Teeth cleaning twigs are ancient toothbrushes. Both humans and animals clean their teeth. Some of us, more diligently than other species. The Twig is usually from a tree with antimicrobial properties. Many cultures still use them. And you probably have one of these trees in your own neighbourhood. All you need to do is be careful that it is not toxic. Then check it can be chewed into shape without splintering.
Throughout the world, teeth cleaning twigs are obtained from a variety of tree species. Although many trees are used in the production of teeth cleaning twigs, some trees are better suited to clean and protect the teeth, due to the chemical composition of the plant parts. In addition, some cultures use a mild abrasive as toothpaste. This includes charcoal or bicarbonate soda.
- Salvadora persica
- Tea Tree
- Gouania lupuloides
- Olive tree
- Licorice Root
- Salvadora persica – a small evergreen tree native to the Middle East, Africa, and India. Its sticks are traditionally used as a natural toothbrush called miswak and are mentioned by the World Health Organization for oral hygiene use.
When compared to toothbrushes, teeth cleaning twigs have several advantages:
- Reported similar dental protection as toothbrushes 
- More ecological in its life-cycle
- Lower cost (0-16% of the cost of a toothbrush)

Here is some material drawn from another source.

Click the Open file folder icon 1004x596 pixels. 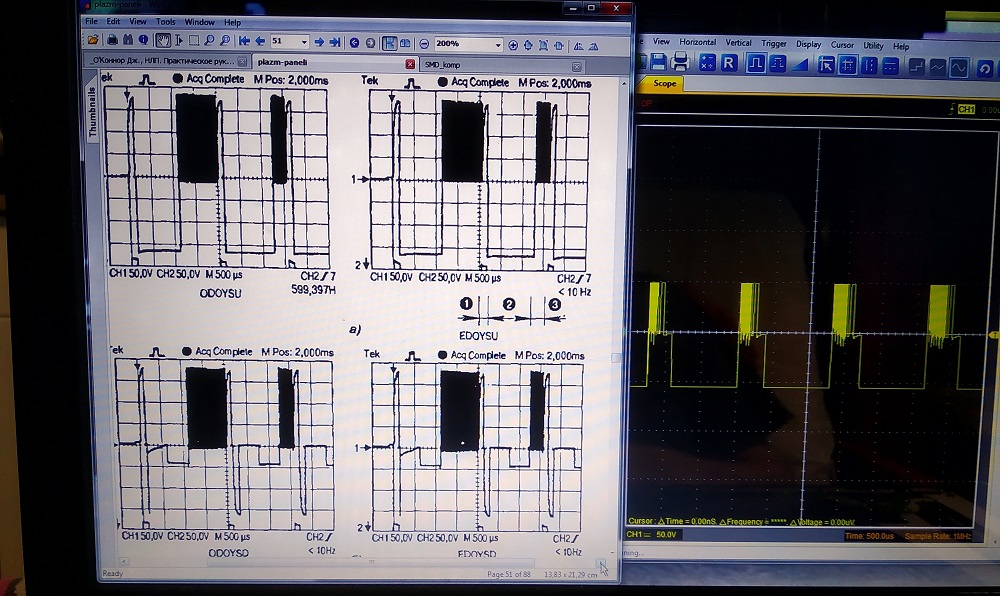[93, 42]
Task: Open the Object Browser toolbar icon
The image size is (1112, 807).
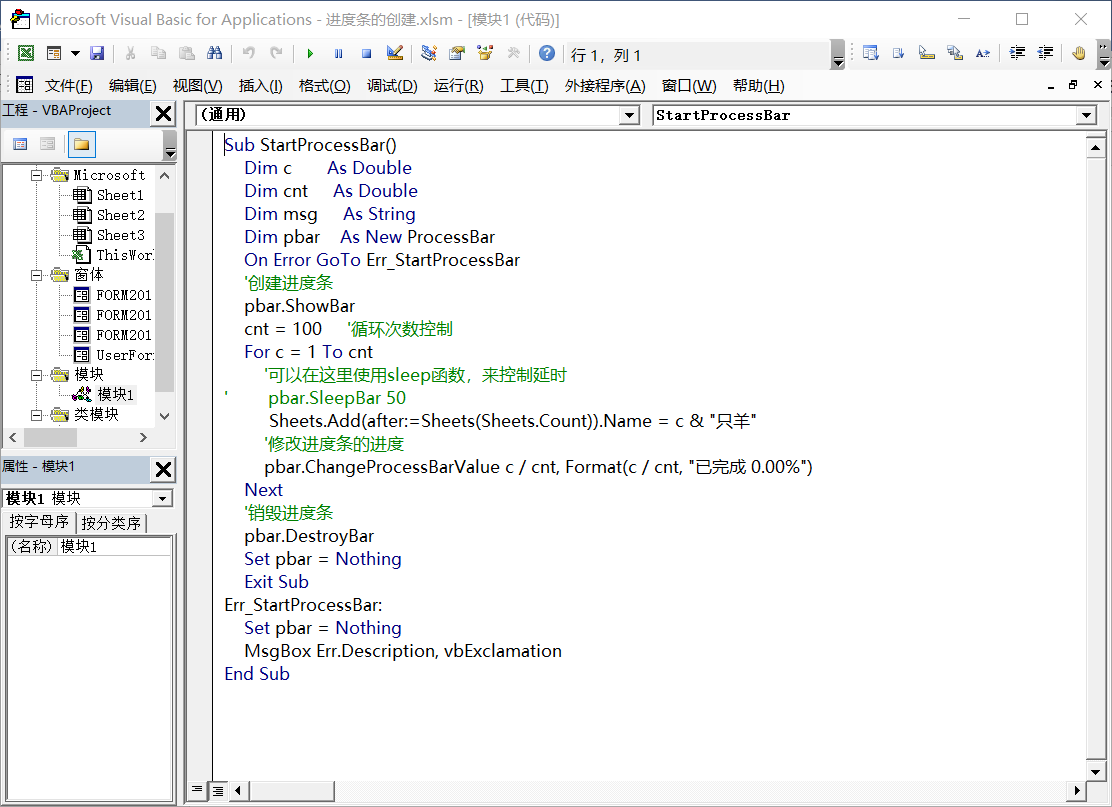Action: [x=485, y=54]
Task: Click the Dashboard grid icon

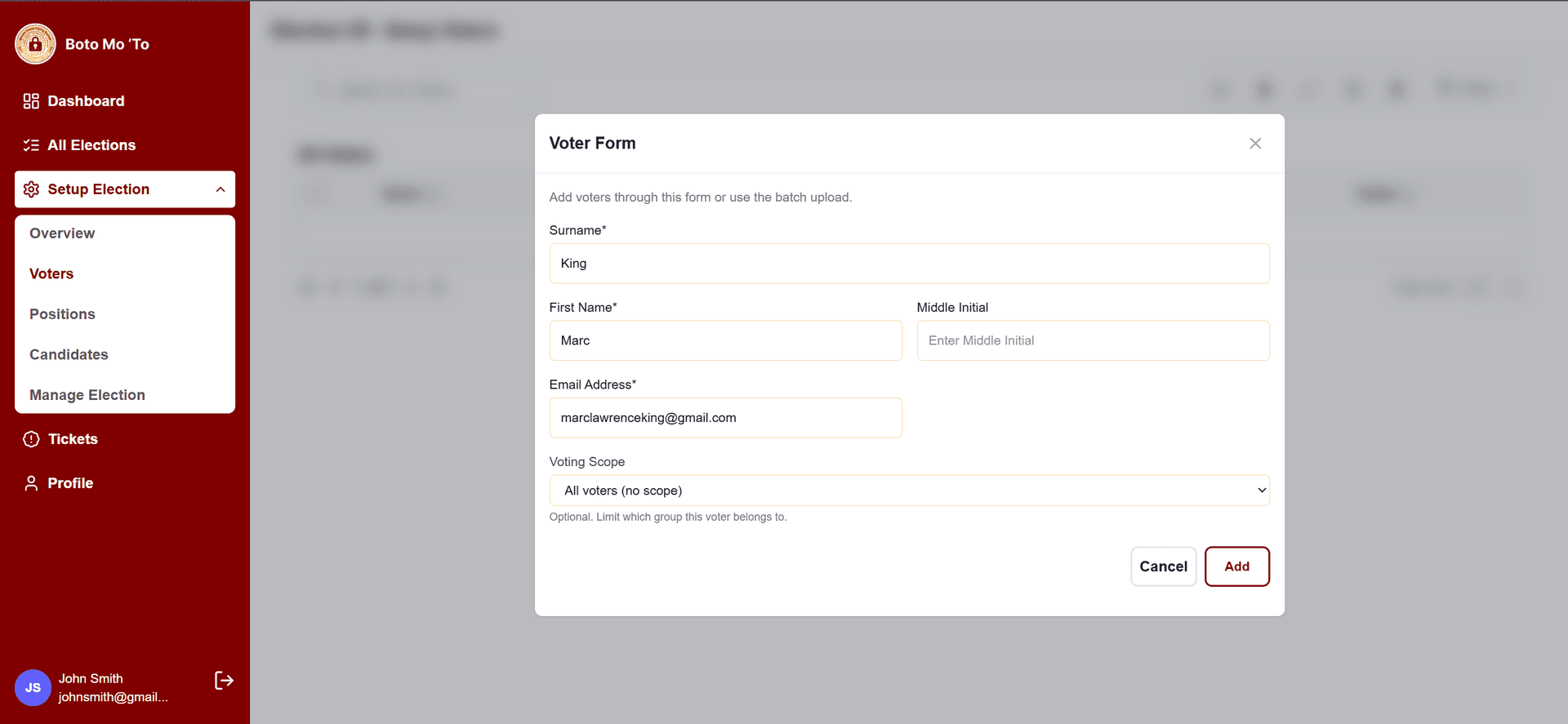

- Independence from external supplier if made at home from privately owned trees
- Low maintenance, with some twigs need moistening with water if they become dry, to ensure the end is soft. The end may be cut afresh to ensure hygiene, and should not be stored near a sink. The twig is replaced every few weeks to maintain proper hygiene.
- No need for toothpaste
- Can combat bad breath (e.g. Cinnamon)
- Excessive scrubbing can damage our gums  But this is true even with a commercial toothbrush
- The pieces of the twig can break off between the teeth or piece the gum. But, unlike plastic, they will eventually break apart and can be passed safely through the gut.